I began writing stories when I was seven.  It was one of those things that came from loving to read.  The desire to weave intricate, beautiful words together and stitch them into my own stories carved out a lifelong passion. My dreams of being a writer included a French beret, lots of espresso, a dark, smokey coffee shop where kids would hang out and read their poetry. When I became an “adult,” reality hit home.  There were bills to pay, a family to raise, responsibilities.  The crunch of life got in the way of those moments of quiet contemplation.  No more the beatnik in black. Now a wife, a mother, the spitting image of my parents.  It was time to face reality and grow up.

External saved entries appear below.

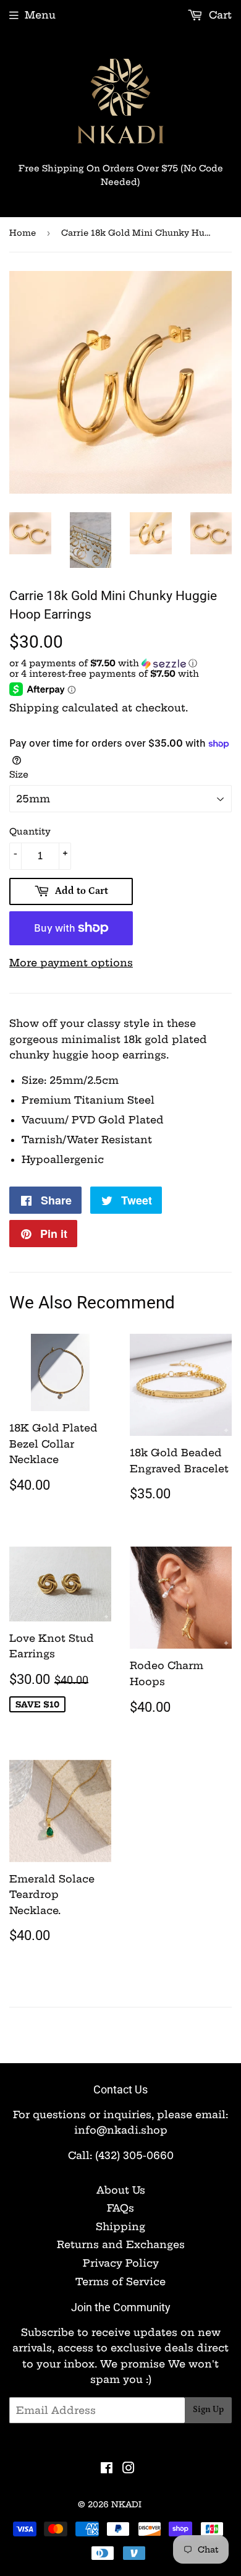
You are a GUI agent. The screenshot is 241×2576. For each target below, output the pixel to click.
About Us (120, 2190)
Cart (219, 15)
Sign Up (208, 2410)
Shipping (34, 708)
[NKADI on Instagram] (128, 2469)
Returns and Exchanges (121, 2244)
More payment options (71, 962)
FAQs (120, 2208)
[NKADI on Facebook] (106, 2469)
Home (22, 233)
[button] (120, 663)
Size (18, 774)
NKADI (126, 2504)
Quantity (30, 831)
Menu (40, 15)
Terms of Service (120, 2281)
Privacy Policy (121, 2263)
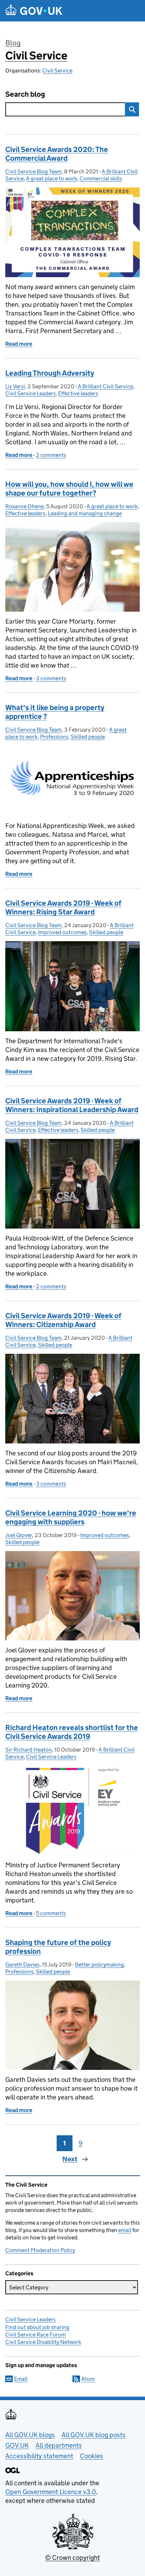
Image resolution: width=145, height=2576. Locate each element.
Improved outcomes (62, 932)
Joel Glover (18, 1535)
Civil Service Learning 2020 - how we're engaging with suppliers (70, 1517)
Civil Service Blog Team (33, 171)
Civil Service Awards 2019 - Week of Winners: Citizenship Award (63, 1320)
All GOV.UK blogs (30, 2435)
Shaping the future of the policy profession (58, 1947)
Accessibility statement (39, 2456)
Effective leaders (78, 393)
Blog (12, 42)
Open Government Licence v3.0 (50, 2492)
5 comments (51, 1913)
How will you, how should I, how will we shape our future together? (69, 489)
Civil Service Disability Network (43, 2342)
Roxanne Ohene (24, 506)
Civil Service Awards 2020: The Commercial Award (56, 154)
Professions (54, 736)
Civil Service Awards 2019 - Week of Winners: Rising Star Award (63, 908)
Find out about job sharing (37, 2327)
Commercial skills (101, 178)
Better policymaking (99, 1964)
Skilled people (88, 736)
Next (69, 2159)
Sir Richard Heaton (28, 1749)
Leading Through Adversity (49, 373)
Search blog (25, 94)
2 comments (51, 455)
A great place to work (51, 178)
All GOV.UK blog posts (94, 2435)
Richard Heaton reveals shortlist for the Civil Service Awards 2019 (71, 1732)
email (124, 2230)
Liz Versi (15, 386)
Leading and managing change (85, 513)
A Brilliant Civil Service (105, 386)
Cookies (91, 2456)
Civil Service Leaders (30, 393)
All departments (59, 2445)
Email (20, 2379)
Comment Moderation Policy (40, 2250)
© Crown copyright (72, 2557)
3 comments (51, 678)
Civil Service (36, 56)
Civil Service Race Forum (35, 2334)
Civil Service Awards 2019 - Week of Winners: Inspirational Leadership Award (71, 1105)
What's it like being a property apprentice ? (54, 712)
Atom (88, 2379)
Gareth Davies (22, 1964)
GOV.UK (17, 2445)
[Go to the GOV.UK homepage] (33, 10)
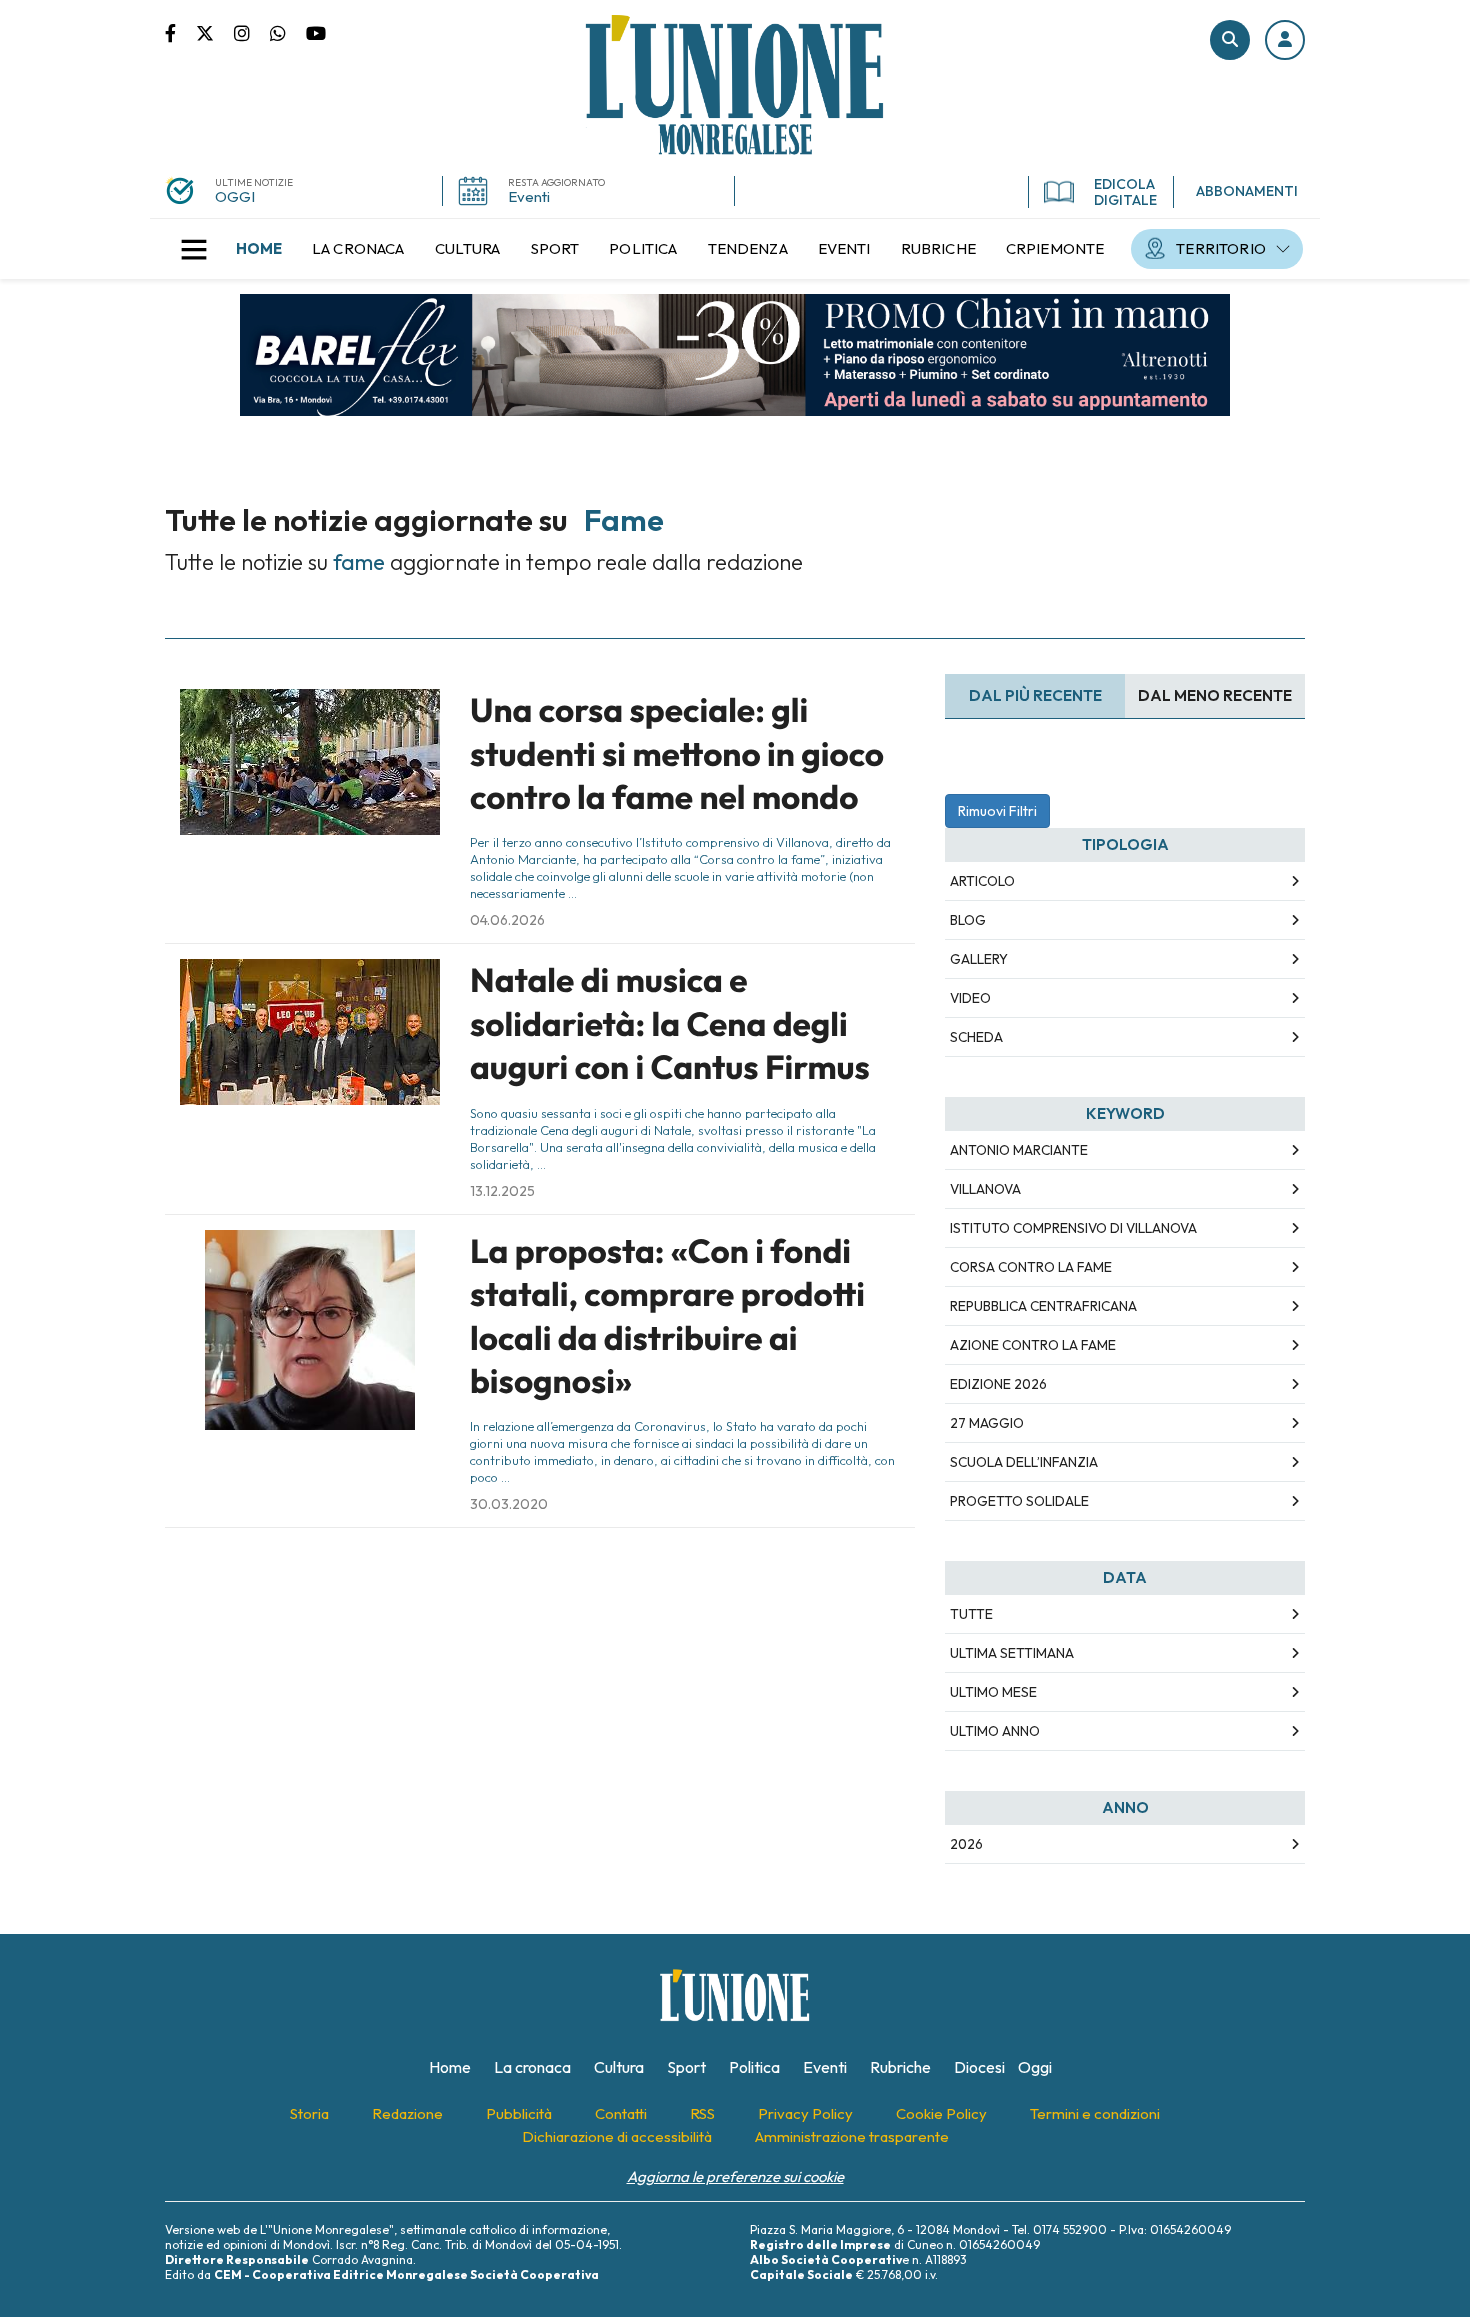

Now I’m in my golden years.  Who ever thought of that term anyway?  There’s really nothing golden about them unless you’re independently wealthy or you’ve won the lottery.  Somehow the golden years have turned into tarnished brass.  We still have to make a living to survive.  Before we die, we must figure out a way to live. The starving artist comes to mind. It took Margaret Mitchell 10 years to complete “Gone With the Wind.”  It was the only book she ever wrote.  She received the Pulitzer Prize for Fiction in 1937 and she died at the age of 49. Imagine what she might have accomplished had she lived to be my age. She wrote about what she knew and drew upon her own life in the South to tell this ageless story of perseverance and determination. I have tried to write the great American novel but have been told by some that I should really take some writing classes first. Oh well, maybe I should’ve become a beatnik.


About atimetoshare.me

As I reach the end of my years, I find I have a lot of good information stored up in this old decrepit mind of mine. If I don't write it all down, it may vanish and no one will have the advantage of my thoughts. This is why this blog exists. I love the Lord, Jesus with all my heart and soul. I know I'm undeserving of all He's done for me, but I also know that His love is beyond my comprehension. I've always wanted to write. I never kept diaries, but tucked my thoughts in my head for future reference. I use them now in creating stories, plays, poetry and my blog. I continue to learn every day. I believe the compilation of our time spent with God will have huge affect on the way we live. I know I'm a sinner and I need a Savior. I have One through Jesus, Christ. My book, "Stages - a memoir," is about the seven stages of life from the perspective of a woman. It addresses all the things girls and women go through in life as they travel it with Jesus, and it is available on Amazon.com.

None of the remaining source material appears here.